Because there are still many SPACs that were set up and are looking for deals, the structure is still a “viable option” to accessing the public markets, he said, but “it takes more time and more effort to get to a closure of a transaction.”

The lower valuations could indeed trigger an increase in merger and acquisition deals, with Israeli firms being sold off to the highest bidder, Shamgar said. But he believes that the determination of Israeli founders and entrepreneurs to hold on to their firms and grow them into industry leaders has not changed.

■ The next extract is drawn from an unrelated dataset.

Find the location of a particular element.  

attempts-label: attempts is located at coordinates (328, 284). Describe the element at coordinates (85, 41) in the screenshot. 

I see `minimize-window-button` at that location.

“The great shift we saw in the Israeli tech sector in the last few years is that more and more companies are looking to become long-term players in the relevant industries,” he said. “M&A obviously is a possibility but I see more and more founders and entrepreneurs who are looking to create global strong players that will last for a long period of time.”

“I think that most of these companies would look at this period as a temporary downturn that over time would be corrected by a return to the more significant increase in valuation,” he added.